The cuts have also been blamed for creating the other main growth area in volunteering, which is the one I'm involved with – food banks. To recall A Christmas Carol again, these places do bring to mind a somewhat Dickensian level of need. There are about 30,000 people volunteering at food banks run by the Trussell Trust – the UK's main provider – and many others working for smaller or independent providers, together feeding approximately 500,000 people this year, according to Oxfam estimates. How and why so many people have slipped through the welfare safety net has become a live political issue – but, in the meantime, the need is very real and support is required.
It isn't just the homeless who come to food banks, but parents and families that have been left high and dry by some combination of expensive rent and gas bills, cuts to welfare, slow wage increases and rising food costs.
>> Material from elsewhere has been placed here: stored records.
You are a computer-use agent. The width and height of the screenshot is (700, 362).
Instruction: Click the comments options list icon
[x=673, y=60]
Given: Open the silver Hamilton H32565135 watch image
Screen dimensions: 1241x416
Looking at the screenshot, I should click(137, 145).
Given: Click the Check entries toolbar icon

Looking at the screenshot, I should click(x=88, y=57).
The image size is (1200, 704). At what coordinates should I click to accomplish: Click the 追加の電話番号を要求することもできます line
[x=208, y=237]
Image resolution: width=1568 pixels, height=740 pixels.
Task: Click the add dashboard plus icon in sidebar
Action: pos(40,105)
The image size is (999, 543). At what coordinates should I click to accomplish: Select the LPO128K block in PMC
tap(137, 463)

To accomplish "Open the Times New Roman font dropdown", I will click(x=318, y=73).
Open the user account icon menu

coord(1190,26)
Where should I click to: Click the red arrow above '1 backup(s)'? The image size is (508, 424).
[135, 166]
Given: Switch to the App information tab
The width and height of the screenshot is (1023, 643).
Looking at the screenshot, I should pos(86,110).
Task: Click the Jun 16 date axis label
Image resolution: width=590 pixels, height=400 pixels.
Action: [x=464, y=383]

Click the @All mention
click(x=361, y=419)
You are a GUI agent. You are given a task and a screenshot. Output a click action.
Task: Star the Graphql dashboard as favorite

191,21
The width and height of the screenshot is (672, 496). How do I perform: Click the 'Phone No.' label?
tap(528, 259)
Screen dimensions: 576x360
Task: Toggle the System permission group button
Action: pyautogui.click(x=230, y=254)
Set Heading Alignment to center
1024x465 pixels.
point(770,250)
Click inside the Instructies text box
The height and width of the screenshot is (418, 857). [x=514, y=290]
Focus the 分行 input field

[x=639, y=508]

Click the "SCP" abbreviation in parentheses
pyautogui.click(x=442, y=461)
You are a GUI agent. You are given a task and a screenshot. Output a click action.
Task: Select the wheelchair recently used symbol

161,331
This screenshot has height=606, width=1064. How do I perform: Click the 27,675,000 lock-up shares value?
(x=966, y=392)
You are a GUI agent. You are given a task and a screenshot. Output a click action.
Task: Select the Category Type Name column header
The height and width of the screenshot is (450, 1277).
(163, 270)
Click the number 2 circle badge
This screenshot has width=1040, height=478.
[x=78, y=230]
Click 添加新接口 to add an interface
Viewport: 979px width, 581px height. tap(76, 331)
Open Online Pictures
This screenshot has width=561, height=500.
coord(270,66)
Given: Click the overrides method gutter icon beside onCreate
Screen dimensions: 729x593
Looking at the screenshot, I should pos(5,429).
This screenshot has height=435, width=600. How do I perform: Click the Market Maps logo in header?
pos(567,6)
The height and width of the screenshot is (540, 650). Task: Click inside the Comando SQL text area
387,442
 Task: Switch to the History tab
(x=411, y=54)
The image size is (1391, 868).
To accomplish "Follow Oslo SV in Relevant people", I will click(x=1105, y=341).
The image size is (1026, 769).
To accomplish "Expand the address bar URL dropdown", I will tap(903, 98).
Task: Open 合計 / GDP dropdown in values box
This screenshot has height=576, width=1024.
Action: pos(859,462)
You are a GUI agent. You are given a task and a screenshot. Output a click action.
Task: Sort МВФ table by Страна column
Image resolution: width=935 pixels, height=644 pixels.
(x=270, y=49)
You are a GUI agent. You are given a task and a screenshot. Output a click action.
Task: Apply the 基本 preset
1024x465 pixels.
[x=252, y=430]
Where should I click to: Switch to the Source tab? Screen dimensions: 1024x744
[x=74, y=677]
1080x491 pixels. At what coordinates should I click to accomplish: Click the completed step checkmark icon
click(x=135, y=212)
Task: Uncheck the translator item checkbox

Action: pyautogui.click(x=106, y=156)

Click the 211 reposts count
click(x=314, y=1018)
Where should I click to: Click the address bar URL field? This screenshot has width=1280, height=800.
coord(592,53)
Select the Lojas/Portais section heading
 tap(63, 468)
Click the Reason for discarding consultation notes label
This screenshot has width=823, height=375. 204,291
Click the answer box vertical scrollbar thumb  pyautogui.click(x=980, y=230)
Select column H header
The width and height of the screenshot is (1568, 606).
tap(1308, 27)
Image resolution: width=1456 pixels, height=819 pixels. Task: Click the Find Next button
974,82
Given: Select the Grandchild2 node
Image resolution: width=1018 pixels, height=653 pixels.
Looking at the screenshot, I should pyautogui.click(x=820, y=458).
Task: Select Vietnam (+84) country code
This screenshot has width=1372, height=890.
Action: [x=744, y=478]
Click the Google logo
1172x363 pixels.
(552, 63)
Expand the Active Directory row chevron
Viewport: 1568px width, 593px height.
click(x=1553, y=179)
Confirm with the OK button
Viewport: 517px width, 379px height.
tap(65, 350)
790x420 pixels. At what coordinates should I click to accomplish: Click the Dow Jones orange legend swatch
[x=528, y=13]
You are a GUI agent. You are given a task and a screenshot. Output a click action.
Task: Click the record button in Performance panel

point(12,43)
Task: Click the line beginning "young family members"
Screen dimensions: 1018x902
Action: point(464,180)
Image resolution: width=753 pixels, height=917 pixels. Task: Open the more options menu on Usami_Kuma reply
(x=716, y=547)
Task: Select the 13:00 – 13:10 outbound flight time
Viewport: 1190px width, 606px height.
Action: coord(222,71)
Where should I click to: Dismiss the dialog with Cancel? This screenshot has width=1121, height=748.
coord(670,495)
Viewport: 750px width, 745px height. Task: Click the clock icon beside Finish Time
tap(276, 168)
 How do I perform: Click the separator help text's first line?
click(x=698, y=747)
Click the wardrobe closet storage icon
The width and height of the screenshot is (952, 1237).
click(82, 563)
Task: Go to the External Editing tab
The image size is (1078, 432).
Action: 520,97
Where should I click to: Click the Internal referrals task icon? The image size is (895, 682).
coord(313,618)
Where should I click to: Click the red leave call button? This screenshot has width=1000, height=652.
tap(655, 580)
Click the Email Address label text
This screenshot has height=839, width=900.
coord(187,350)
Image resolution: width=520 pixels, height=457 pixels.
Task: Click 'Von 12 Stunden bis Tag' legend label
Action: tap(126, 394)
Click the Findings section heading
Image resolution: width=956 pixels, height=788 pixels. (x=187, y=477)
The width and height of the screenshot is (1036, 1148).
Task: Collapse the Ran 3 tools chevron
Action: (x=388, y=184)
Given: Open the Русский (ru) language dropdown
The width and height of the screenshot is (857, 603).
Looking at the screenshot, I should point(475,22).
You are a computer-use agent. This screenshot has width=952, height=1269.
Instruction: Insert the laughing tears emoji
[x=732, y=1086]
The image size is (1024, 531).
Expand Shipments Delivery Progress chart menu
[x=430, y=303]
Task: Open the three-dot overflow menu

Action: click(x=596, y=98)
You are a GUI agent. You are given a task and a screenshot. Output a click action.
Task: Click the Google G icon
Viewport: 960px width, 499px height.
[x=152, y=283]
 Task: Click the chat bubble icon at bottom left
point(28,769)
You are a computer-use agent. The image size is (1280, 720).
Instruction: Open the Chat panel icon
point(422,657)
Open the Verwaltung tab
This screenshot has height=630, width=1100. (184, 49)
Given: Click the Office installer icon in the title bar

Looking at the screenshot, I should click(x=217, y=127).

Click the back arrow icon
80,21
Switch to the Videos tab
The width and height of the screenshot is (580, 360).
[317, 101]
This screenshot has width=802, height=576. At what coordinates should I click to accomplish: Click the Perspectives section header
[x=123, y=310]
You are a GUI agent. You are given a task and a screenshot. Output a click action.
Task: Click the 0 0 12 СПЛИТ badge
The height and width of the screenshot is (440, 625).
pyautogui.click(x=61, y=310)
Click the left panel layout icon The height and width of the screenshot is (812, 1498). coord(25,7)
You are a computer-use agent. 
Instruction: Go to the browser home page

Sixty thousand of them are expected to need support over Christmas – many of them children.
Anyone who takes down to their local food bank essentials such as milk, soup, beans, rice, instant noodles, cooking sauces, toothpaste and soap will be welcomed with open arms. It might not be quite the same as Scrooge arriving with the Christmas turkey, but the odd festive extra won't go to waste. Besides, if the bug for helping out has truly bitten, there will still be plenty of work to do once the trees and tinsel have been put away for another year.